Recently, summer travel passenger flow has continued to rise, with industry estimates of daily average passenger flow exceeding 2 million and expected to continue. Ticket prices are also steadily increasing. At the same time, the pre-sale progress of summer travel tickets continues to accelerate, with optimistic expectations for summer travel demand. Parent-child travel will remain a major demand, with the proportion of child passengers increasing since late June, driving summer travel passenger flow to reach a historical high.

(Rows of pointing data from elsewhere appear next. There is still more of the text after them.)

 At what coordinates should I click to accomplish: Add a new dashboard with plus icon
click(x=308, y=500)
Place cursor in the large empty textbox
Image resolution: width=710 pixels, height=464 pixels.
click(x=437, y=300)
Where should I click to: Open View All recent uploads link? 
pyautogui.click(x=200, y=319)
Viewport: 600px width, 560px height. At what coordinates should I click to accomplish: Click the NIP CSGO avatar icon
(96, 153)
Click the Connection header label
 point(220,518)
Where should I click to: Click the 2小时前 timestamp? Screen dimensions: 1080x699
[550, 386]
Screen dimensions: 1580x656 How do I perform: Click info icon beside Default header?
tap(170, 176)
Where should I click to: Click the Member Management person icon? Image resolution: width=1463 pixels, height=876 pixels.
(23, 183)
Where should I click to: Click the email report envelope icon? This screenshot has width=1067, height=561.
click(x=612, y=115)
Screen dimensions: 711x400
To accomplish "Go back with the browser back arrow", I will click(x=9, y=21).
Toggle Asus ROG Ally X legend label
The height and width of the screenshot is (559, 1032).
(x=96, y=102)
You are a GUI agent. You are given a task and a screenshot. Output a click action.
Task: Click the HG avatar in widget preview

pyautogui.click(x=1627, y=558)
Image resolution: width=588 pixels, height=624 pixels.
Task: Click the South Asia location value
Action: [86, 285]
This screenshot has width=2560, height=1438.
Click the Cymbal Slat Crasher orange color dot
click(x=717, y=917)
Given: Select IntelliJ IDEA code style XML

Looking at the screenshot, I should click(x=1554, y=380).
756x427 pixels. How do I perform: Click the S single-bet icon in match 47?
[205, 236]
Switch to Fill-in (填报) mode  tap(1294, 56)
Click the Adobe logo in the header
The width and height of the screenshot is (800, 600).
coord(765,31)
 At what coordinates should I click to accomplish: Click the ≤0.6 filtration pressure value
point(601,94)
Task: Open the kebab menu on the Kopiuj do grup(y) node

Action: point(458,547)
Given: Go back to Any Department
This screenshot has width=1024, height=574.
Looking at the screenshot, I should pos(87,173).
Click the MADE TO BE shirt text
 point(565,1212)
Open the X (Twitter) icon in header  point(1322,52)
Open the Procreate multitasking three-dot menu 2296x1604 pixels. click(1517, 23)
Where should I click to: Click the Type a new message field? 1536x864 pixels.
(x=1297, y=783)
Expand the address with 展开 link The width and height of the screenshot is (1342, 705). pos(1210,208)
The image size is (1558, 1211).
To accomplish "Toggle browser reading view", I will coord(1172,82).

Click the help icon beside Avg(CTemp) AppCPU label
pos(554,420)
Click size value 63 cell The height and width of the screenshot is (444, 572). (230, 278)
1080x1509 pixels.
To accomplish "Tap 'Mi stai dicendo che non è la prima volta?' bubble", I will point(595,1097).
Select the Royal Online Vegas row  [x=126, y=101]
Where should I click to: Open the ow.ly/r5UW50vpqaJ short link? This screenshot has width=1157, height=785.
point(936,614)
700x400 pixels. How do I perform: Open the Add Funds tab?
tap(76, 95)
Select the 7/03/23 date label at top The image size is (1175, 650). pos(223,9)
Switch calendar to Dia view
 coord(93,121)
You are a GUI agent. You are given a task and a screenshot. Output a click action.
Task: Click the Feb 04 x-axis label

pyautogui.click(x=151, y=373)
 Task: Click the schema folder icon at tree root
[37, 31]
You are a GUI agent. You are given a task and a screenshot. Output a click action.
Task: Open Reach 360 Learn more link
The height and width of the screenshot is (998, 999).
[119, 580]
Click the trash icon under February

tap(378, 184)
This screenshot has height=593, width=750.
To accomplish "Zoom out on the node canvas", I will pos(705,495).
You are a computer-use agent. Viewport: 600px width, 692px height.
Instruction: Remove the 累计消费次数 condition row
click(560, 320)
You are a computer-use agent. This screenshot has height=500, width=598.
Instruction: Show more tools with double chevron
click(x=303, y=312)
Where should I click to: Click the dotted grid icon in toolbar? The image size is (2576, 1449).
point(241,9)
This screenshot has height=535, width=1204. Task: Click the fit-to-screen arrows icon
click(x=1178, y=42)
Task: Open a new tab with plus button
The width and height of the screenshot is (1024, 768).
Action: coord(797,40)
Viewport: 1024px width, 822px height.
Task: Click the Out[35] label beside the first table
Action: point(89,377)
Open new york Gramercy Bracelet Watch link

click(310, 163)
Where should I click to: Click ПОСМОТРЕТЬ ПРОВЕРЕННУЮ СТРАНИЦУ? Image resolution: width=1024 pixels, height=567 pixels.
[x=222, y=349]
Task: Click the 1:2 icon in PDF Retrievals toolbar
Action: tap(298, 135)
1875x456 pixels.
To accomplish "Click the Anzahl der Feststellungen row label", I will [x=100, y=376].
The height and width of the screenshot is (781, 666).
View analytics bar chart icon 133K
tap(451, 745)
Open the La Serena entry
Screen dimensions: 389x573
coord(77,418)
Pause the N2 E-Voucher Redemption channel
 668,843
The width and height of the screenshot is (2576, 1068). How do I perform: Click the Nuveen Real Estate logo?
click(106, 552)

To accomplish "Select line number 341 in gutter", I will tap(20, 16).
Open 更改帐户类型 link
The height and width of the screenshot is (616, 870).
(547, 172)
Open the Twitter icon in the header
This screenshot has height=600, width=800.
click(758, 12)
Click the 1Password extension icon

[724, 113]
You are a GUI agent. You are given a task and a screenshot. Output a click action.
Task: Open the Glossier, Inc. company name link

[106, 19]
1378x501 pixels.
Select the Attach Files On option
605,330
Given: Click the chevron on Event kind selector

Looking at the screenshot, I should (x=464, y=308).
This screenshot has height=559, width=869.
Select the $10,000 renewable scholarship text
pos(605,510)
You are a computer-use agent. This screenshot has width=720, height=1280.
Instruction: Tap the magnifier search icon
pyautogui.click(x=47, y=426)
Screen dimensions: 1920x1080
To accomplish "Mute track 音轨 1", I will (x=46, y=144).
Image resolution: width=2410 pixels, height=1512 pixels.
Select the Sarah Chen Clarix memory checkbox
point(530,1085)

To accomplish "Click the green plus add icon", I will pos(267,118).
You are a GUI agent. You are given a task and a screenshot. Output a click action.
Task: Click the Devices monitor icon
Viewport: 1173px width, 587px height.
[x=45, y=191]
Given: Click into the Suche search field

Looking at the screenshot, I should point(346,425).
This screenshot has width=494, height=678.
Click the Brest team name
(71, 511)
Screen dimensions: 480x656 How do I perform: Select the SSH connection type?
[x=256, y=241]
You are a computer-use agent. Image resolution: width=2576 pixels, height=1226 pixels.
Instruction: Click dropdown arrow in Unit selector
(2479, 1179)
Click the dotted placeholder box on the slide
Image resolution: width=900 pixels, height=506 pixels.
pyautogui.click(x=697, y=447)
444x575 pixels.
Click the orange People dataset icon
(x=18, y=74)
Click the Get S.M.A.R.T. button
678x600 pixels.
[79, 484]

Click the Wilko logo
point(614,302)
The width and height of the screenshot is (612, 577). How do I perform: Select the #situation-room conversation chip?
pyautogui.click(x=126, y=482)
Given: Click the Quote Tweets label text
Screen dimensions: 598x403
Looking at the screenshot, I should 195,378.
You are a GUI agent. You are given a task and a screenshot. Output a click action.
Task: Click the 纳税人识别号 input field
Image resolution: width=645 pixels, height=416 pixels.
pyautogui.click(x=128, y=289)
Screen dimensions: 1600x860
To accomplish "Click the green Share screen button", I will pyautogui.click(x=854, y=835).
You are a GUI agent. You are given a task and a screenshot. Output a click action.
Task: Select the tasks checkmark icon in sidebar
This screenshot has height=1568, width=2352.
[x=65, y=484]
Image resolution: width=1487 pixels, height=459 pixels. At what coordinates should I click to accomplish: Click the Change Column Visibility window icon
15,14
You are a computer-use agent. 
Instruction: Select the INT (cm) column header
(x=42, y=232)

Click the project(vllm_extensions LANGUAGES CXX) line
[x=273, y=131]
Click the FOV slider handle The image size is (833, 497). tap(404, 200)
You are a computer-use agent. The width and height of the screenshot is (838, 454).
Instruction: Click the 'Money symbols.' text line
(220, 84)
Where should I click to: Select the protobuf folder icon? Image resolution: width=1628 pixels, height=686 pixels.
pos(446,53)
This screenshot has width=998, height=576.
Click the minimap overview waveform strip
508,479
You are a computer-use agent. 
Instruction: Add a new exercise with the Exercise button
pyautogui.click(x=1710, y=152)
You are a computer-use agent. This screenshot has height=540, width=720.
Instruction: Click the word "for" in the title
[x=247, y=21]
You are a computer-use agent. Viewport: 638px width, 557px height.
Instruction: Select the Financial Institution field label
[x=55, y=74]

Considering the impact of major events on summer travel passenger flow, analysis institutions predict that the peak passenger flow will be delayed and more concentrated. It is expected that the peak summer travel period will begin in late July and continue until early August. At that time, the market-driven effect on ticket prices is expected to be fully reflected, once again verifying the logic of profit center rising after supply and demand recovery. In the Hong Kong stock market, attention should be focused on Air China (00753) and China Eastern Airlines (00670).
[Market Data Analysis]
Data released by the Hong Kong Exchanges and Clearing Limited (HKEX) shows that the total number of open contracts for Hang Seng Index Futures (July) is 121,210 contracts, with a net open position of 45,520 contracts. The settlement date for Hang Seng Index Futures is July 30, 2024.
Looking at the distribution of long and short positions in the Hang Seng Index, at the 17,800 point level, there is a concentration of long positions near the axis, providing short selling momentum for Hong Kong stocks. This week, Federal Reserve Chairman Powell will testify before Congress, and the market is concerned about the latest thinking on interest rate policy. The Hang Seng Index is expected to decline this week.
【Editor's Note】
Since the beginning of this year, 14 of the top 20 global stock markets have hit historical highs; developed markets have led the way, while emerging markets have caught up. Global investors are voting with their feet, believing that the rate-cut cycle has begun (despite the repeated postponement of rate cuts by the Federal Reserve). Based on the logic of the global rise and catch-up of risk assets, Hong Kong stocks, as the cheapest global risk asset, will receive some global capital allocation. Although there may be further tests in the short term, the downside is supported, so there is no need to be pessimistic.